Ford, Nissan and Stellantis all bring major changes because they attack the samples, an analyst describing the 25% prices on imported cars as a “debacle of epic proportions” for industry.
“We believe that the effects of the prices of this pricing slate at the head could cause demand destruction of 15% to 20% in 2025 for new car purchases alone on the basis of our estimates,” Wedbush Securities analyst wrote on Sunday.
“Prices are a debacle of epic proportions for the automotive industry and American consumers such as the concept of a car made in the United States with all American parts is a fictitious story of fairy tales.”
The disturbance continued because the car manufacturers were hardly affected by the chaos of the market surrounding Trump’s reciprocal prices, the actions of Japanese and European car manufacturers falling again on Monday.
Nissan dropped 9.3% and Toyota dropped 5.9% in Tokyo, while Frankfurt, Volkswagen fell 4.6% in the afternoon trade and Stellantis dropped almost 6% in Milan. The actions of the owner of Jeep and Citroën have flowed by more than a third this year.
Wrangler is part of the range of jeep models. Stelllantis
The 25% direct debit on imported vehicles, which entered into force last week, already sends shock waves via industry.
Nissan announced Thursday that this would stop taking American orders for two infiniti SUVs, which are made in Mexico, while Volkswagen said that he would add “import costs” to prices of prices.
The owner of Jeep and Ram, Stellantis, confirmed on Thursday that she had stopped production in two factories in Mexico and Canada and had experienced 900 workers in factories in Michigan and Indiana while sailing in tariff disorders.

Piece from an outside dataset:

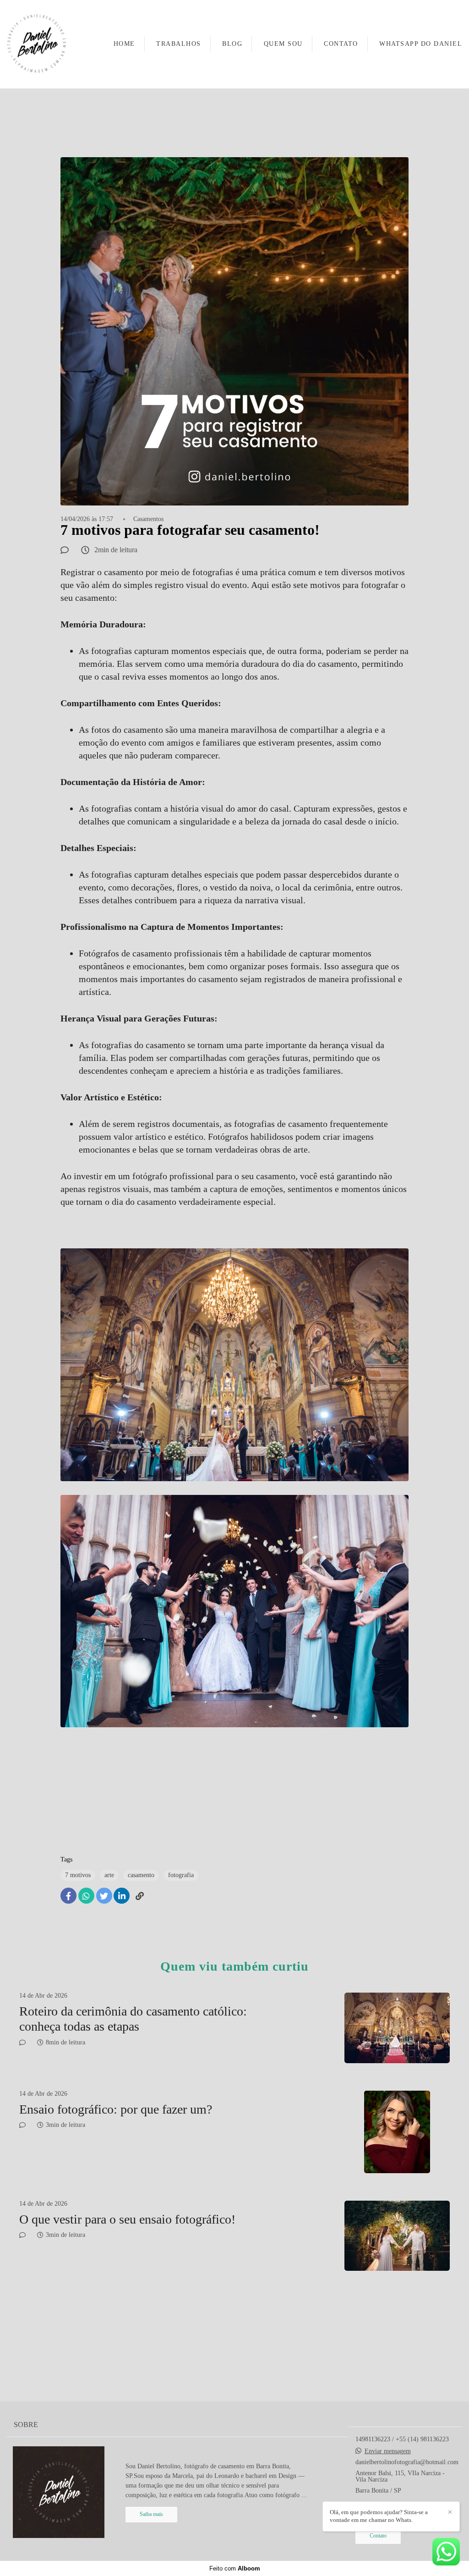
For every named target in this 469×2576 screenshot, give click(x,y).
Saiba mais (151, 2514)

Some car manufacturers are trying to enjoy chaos. Ford announced last week that it would extend employee prices to all customers to try to stimulate sales, while Stelllantis followed the step on Friday.

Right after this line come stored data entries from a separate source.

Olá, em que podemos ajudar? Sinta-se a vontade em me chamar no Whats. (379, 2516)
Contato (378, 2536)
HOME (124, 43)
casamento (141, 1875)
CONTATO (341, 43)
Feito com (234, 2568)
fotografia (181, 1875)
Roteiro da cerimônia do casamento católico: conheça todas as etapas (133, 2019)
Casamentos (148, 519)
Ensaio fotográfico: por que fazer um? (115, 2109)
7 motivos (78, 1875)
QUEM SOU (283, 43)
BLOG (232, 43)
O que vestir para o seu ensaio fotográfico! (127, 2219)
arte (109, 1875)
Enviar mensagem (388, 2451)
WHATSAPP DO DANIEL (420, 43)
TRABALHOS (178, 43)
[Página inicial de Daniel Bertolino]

Analysts and car manufacturers have warned that prices will increase new already high cars prices and erase profits, with Global S&P estimating more than 20% of new light vehicles sold in the United States are built in Mexico and Canada.
Some manufacturers can get better than others.
In a Sunday note, Stifel analyst Stephen Gengaro said that Tesla, Rivian and Lucid are “well positioned” thanks to their supply chains based in the United States, adding that Tesla could even benefit from it if the rivals of Elon Musk’s Society choose prices due to prices.
However, Tesla was “obviously not immune to slower economic growth and a lower consumer,” wrote Gengaro.